The  broadcasts disseminate information about programs to help  people,  insists Vice Gov. Gregorio Sanchez Jr.  “That really helps.” It  certainly does. Nearly half of what  Capitol  spends monthly for  airtime ( P200,000) goes to three. Bantay Radyo  AM stations —  two in Cebu , one in Oriental Negros. Owner?: Vice Gov. Sanchez.

Political commentaries chewed up more than half (55.5 percent) of all block time hours. Health topics accounted for 8 percent, Five incumbent elective officials and four ex-officials are spread-eagled, as block timers, in eight of Cebu’s  13  AM radio stations.

And there’s little by way of training block timers in professional  standards: objectivity, balance, fairness – as code of ethics provides. “Most block timers operate in a moral wasteland where facts are few and comments bear a price tag,” notes “Pocketbook Muscle and Journalists”.

Block timers are not required, by law or the  Broadcast Code to reveal funding sources. “For all their pervasiveness, little is known about individuals or organizations that pay for them or challenges of regulating them… Without their knowledge or consent, taxpayers pay for some of these commentaries,” Amante notes. Block time enable incumbents campaign months ahead of the elections.

Nearly all managers admit unease over “hired guns” firing in their stations. KBP’s Broadcast Code requires “accreditation”  Member-stations now: require  block timers  to  “commit” themselves to abide by the Code of the KBP Standards Authority. No one claims these measures instilled ethical curbs against foul language, personal attacks and unfair commentaries.

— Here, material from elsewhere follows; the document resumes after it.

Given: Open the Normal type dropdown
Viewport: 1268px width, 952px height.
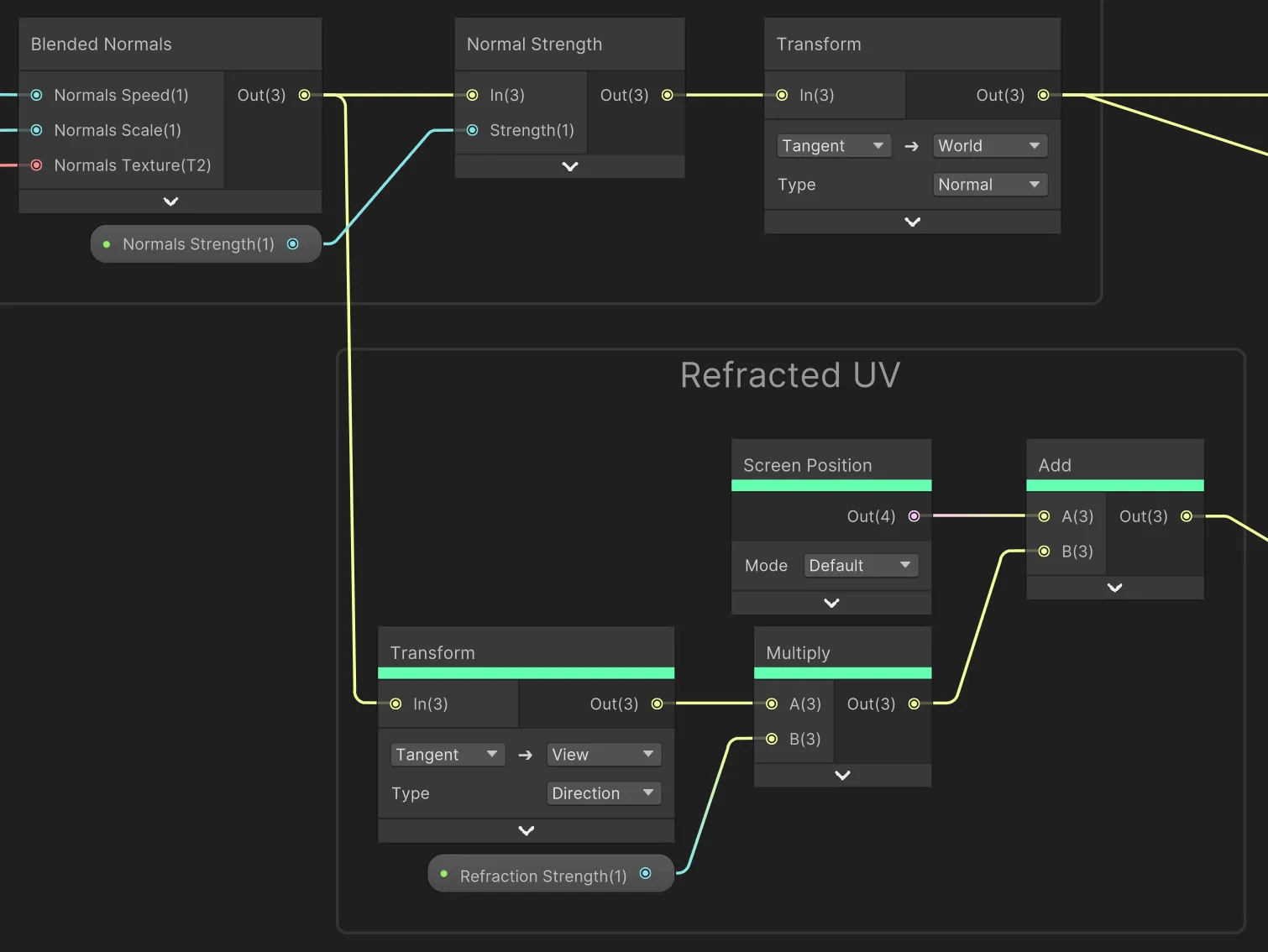Looking at the screenshot, I should pos(989,184).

KBP has not issued a policy to curb political  block time.  “This runs counter to the Constitution“ which prohibits prior restraint, KBP’s general counsel said. The body “must protect freedom of expression, press and speech.”

That is good law.  It factors in a stinging Supreme Court reprimand of KBP. The Court, in 2008, struck down, as prior restraint, a National Telecommunications Commission  threat to padlock radio stations, if they aired  the “Garci tapes”  KBP “inexplicably” folded it’s arms in “this battle for freedom and of the press”, the Court noted. “The silence on the sidelines…is too deafening to be subject to misinterpretation.”

Elections 2010 are too near for policy discussions on relevance, say of Britain or the US in public service broadcasting.  “In Southeast Asia, Thailand ’s experience suggests these do not necessarily guarantee more democratic and more diverse broadcasting.”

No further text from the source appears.